Aku memutuskan untuk turun, karena di lantai atas tidak ada gamis yang kuinginkan, syar'i dan tetap elegan. Di lantai bawah, akhirnya aku menemukan gamis yang cukup mewah untuk acara pernikahan. Sepertinya tadi belum lihat.

"Mbak, tolong ambilkan gamis yang ini!" pintaku pada karyawan, karena gantungannya terlalu tinggi untuk kucapai.

Karyawan perempuan itu mengambilkannya. Aku segera masuk kamar pas untuk mencobanya. Lama aku mengamati bayanganku di cermin. Sebenarnya, kurang suka, tetapi waktu sudah mepet. Ya sudah, yang penting pantas untuk acara walimah.

"Yang ini, ya, Mbak," kataku pada karyawan setelah keluar.

"Kasir, ya, Mbak." Karyawan itu pergi meninggalkanku dengan gamis putih di tangannya.

**

Satu hari lagi, tiba waktu acara akad nikahku sekaligus walimahnya. Keluargaku sudah memastikan pesanan catering aman. Undangan juga telah disebar.

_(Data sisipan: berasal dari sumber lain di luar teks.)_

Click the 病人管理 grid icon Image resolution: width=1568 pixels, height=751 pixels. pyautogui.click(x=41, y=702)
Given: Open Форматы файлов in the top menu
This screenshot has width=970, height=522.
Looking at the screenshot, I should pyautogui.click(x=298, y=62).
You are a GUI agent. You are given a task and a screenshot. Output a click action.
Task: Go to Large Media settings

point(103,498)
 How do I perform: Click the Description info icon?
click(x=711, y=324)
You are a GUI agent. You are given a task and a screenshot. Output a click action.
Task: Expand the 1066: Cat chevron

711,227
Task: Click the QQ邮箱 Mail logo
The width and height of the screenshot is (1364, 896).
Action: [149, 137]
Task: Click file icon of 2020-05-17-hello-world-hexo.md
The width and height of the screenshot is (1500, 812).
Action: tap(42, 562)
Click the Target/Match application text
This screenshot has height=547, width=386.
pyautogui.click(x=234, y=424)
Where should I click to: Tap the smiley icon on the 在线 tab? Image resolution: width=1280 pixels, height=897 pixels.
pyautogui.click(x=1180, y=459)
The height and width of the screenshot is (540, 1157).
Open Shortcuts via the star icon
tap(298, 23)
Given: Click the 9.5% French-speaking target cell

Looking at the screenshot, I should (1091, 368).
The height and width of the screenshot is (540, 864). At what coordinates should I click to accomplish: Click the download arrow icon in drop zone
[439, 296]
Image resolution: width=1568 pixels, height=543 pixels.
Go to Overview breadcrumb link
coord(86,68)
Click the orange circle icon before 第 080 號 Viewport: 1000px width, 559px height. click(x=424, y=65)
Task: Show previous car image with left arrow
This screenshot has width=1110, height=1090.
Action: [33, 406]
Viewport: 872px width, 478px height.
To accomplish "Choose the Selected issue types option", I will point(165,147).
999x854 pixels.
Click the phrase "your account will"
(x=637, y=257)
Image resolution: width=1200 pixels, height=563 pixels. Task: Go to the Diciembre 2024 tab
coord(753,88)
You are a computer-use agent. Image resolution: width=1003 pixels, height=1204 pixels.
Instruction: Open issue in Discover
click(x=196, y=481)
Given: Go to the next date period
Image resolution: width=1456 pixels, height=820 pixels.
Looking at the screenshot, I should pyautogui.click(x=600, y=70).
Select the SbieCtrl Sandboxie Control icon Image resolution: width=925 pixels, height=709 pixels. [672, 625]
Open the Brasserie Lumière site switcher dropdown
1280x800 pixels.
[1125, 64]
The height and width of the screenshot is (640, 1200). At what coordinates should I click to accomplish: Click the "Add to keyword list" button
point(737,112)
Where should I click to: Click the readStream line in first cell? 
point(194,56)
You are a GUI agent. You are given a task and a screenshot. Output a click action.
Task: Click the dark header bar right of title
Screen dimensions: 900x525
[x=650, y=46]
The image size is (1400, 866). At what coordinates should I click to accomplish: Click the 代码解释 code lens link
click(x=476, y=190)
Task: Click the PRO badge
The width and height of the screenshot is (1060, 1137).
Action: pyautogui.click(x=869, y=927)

Hari ini kerja bakti bersama. Keluargaku yang laki-laki mendekor gedung kajian, sementara yang perempuan memasak untuk oleh-oleh yang nanti dihias sedemikian rupa, lalu dibawa ke tempat Mas Bams. Aku ikut membantu. Sore hari, semuanya selesai.

"Aku mau cek gedung dulu, boleh?" tanyaku pada Kak Dina.

"Iya, sana. Udah selesai semua persiapannya," jawab Kak Dina.

Aku menuju gedung kajian menggunakan sepeda kayuh. Dekorasi sudah selesai dan konsep acara sesuai syar'i, yakni ikhwan (laki-laki) dan akhwat (perempuan) dipisah dengan dibatasi kain sutrah.

**

Aku dan Mas Bams sepakat untuk ruangan tamu undangan dipisah antara laki-laki dan perempuan. Kemudian, aku teringat sesuatu.

[Aku boleh minta sesuatu? Sebagai bentuk usaha kita mencari ridho Allah dan mendekatkan diri pada-Nya, seperti kata Pak Naib.

Kita sama-sama berusaha untuk berhenti chatting tidak penting sampai hari akad tiba. Anggap saja tirakat, supaya lebih dekat dengan Allah.] Isi pesanku.

[Alhamdulillaah terimakasih telah mengingatkan, mudah-mudahan Allah mengampuni kekhilafan kita berdua. Bismillaah tidak chatting kalau tidak perlu.] balas Mas Bams.